** START Task input **

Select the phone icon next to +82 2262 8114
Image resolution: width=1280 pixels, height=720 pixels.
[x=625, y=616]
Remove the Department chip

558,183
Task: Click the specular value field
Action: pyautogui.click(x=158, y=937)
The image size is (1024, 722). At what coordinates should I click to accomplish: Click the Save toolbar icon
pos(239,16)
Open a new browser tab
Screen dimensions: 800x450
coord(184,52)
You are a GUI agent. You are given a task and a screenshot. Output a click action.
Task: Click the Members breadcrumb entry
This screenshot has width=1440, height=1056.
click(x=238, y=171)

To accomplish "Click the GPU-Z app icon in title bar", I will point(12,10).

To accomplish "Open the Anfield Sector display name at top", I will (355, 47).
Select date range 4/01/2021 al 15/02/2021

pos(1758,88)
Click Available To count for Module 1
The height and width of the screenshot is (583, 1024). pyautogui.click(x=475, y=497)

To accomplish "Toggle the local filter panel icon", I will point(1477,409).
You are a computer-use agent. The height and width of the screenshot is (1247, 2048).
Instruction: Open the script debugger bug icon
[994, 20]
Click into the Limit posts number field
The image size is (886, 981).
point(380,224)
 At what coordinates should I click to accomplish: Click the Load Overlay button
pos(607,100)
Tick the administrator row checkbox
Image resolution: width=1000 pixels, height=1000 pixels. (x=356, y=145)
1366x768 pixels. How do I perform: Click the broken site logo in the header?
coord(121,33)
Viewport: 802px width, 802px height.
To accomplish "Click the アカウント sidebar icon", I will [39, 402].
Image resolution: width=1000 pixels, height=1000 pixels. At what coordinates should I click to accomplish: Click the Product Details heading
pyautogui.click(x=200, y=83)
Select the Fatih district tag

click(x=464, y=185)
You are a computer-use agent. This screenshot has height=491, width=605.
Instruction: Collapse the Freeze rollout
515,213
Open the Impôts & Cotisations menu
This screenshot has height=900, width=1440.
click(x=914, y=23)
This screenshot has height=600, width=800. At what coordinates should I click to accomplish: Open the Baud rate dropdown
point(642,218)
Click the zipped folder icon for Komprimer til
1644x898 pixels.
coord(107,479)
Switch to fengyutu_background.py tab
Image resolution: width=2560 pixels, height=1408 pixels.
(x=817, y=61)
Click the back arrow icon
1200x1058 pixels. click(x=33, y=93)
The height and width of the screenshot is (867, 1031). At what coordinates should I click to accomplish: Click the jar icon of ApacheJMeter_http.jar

** END Task input **

**Your task:**
Could you render everything from the line containing "You are a computer-use agent. The" down to the line containing "(x=817, y=61)" in the records above as a Markdown table with the columns Row and Line, one row per line and blank lines omitted?

**Reply:**
| Row | Line |
|---|---|
| 1 | You are a computer-use agent. The height and width of the screenshot is (1247, 2048). |
| 2 | Instruction: Open the script debugger bug icon |
| 3 | [994, 20] |
| 4 | Click into the Limit posts number field |
| 5 | The image size is (886, 981). |
| 6 | point(380,224) |
| 7 |  At what coordinates should I click to accomplish: Click the Load Overlay button |
| 8 | pos(607,100) |
| 9 | Tick the administrator row checkbox |
| 10 | Image resolution: width=1000 pixels, height=1000 pixels. (x=356, y=145) |
| 11 | 1366x768 pixels. How do I perform: Click the broken site logo in the header? |
| 12 | coord(121,33) |
| 13 | Viewport: 802px width, 802px height. |
| 14 | To accomplish "Click the アカウント sidebar icon", I will [39, 402]. |
| 15 | Image resolution: width=1000 pixels, height=1000 pixels. At what coordinates should I click to accomplish: Click the Product Details heading |
| 16 | pyautogui.click(x=200, y=83) |
| 17 | Select the Fatih district tag |
| 18 | click(x=464, y=185) |
| 19 | You are a computer-use agent. This screenshot has height=491, width=605. |
| 20 | Instruction: Collapse the Freeze rollout |
| 21 | 515,213 |
| 22 | Open the Impôts & Cotisations menu |
| 23 | This screenshot has height=900, width=1440. |
| 24 | click(x=914, y=23) |
| 25 | This screenshot has height=600, width=800. At what coordinates should I click to accomplish: Open the Baud rate dropdown |
| 26 | point(642,218) |
| 27 | Click the zipped folder icon for Komprimer til |
| 28 | 1644x898 pixels. |
| 29 | coord(107,479) |
| 30 | Switch to fengyutu_background.py tab |
| 31 | Image resolution: width=2560 pixels, height=1408 pixels. |
| 32 | (x=817, y=61) |